Amidst all the disturbing chaos emanating hourly from neo- fascist authoritarian Donald "Rump" Trump's executive branch, we pause to take a look at how his Republican partners in the legislative branch are helping him "drain the swamp" of those nasty special interests. How's that coming along?
Well, all you Trump voters in mining country in Pennsylvania, Ohio, West Virginia, Kentucky, and Tennessee, rest assured that Republicans are looking out for your best inter... wait, what's that?
Moving to dismantle former President Barack Obama's legacy on the environment and other issues, House Republicans approved a measure Wednesday that scuttles a regulation aimed at preventing coal mining debris from being dumped into nearby streams. [snip]
Arizona Rep. Raul Grijalva, senior Democrat on the House Natural Resources Committee, said repealing the stream protection rule would "sicken and kill the very people Donald Trump falsely promised to help," coal miners in West Virginia and other states.It's not "brownish water," it's alternative clean water! Bottoms up!
Rep. John Yarmuth, D-Ky., displayed a bottle of brownish water he said came from a constituent's well near a surface coal mine. He challenged lawmakers to drink from it and said the stream rule was one of the only safety measures protecting people in coal country.
At the same time they were passing that "Feel Free to Pollute Act of 2017," House Republicans also decided we've got to allow our fossil fuel industry to bribe away unfettered:
On the same day the Senate confirmed Rex Tillerson as Donald Trump’s secretary of state, the House voted to kill a transparency rule for oil companies that Tillerson once lobbied against while CEO of Exxon Mobil.
So all in all, a good day for America’s largest oil and gas firm.
Using the little-known Congressional Review Act, the House GOP voted on Wednesday to kill an Obama-era regulation that would require publicly traded oil, gas, and mining companies to disclose any payments that they made to foreign governments, including taxes and royalties.
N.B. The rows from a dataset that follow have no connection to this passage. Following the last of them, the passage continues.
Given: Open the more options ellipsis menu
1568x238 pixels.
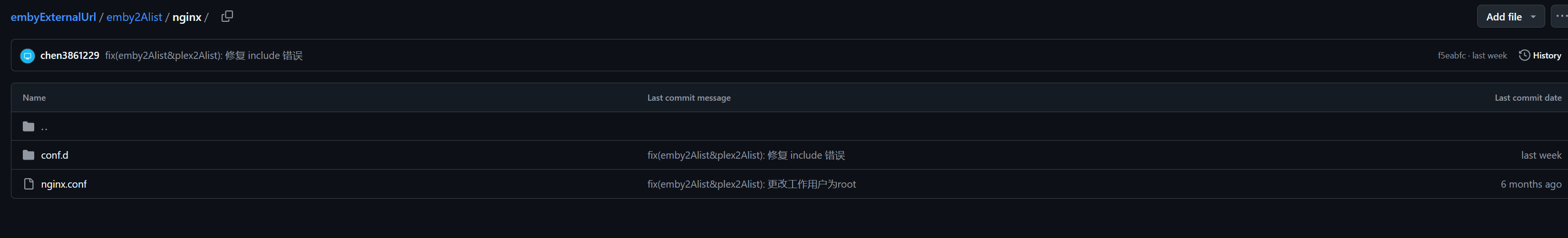Looking at the screenshot, I should click(x=1560, y=17).
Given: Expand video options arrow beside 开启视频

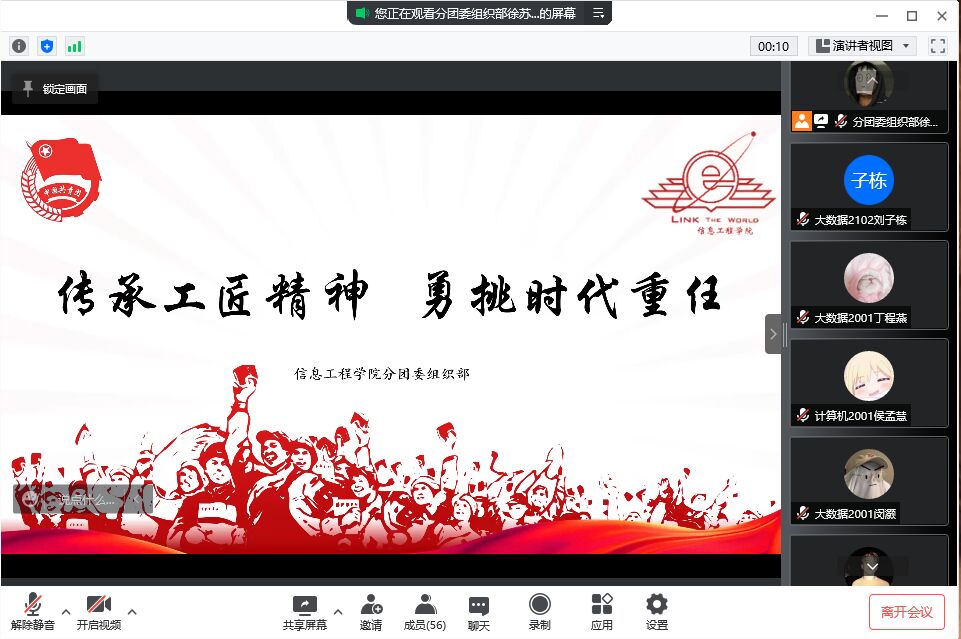Looking at the screenshot, I should click(x=132, y=611).
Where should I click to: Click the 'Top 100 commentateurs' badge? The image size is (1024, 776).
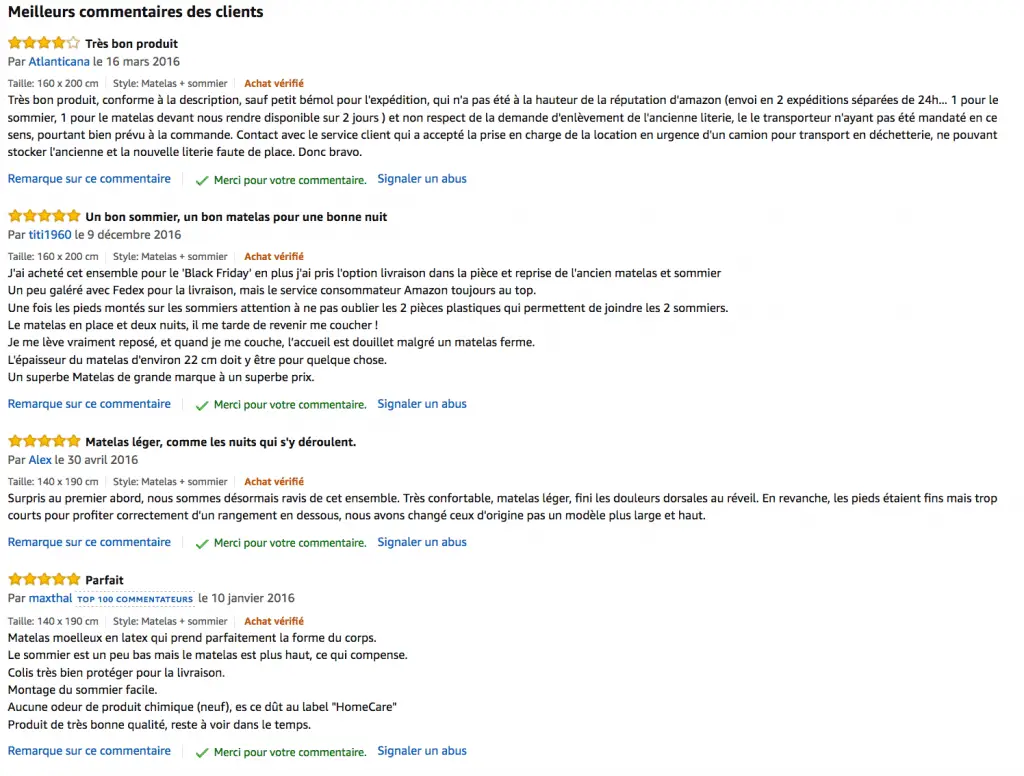[135, 599]
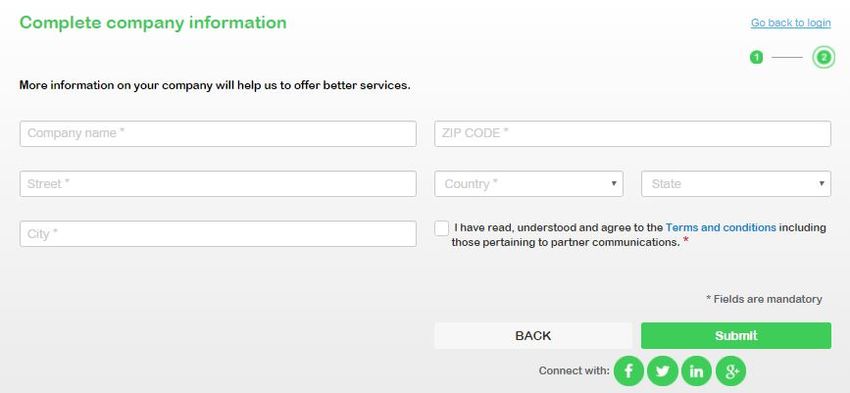The image size is (850, 393).
Task: Tick the Terms and conditions agreement checkbox
Action: tap(441, 228)
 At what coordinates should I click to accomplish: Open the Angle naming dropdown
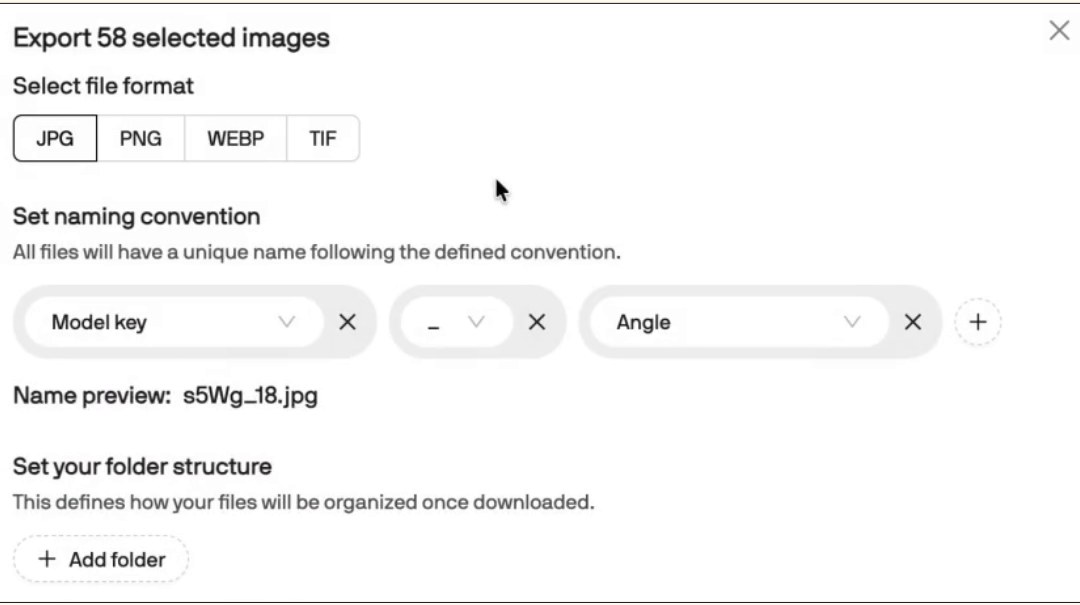(x=740, y=322)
The rule itself dates back to the 2010 Dodd-Frank Act — when senators from both parties included a provision requiring greater disclosure from mining and drilling companies working abroad. The hope was to cut down on corruption in resource-rich developing countries by increasing transparency.After all, how are Russian kleptocrats supposed to survive without all that sweet sweet Exxon skid greasing?
The Era of Epic Corruption is in full swing.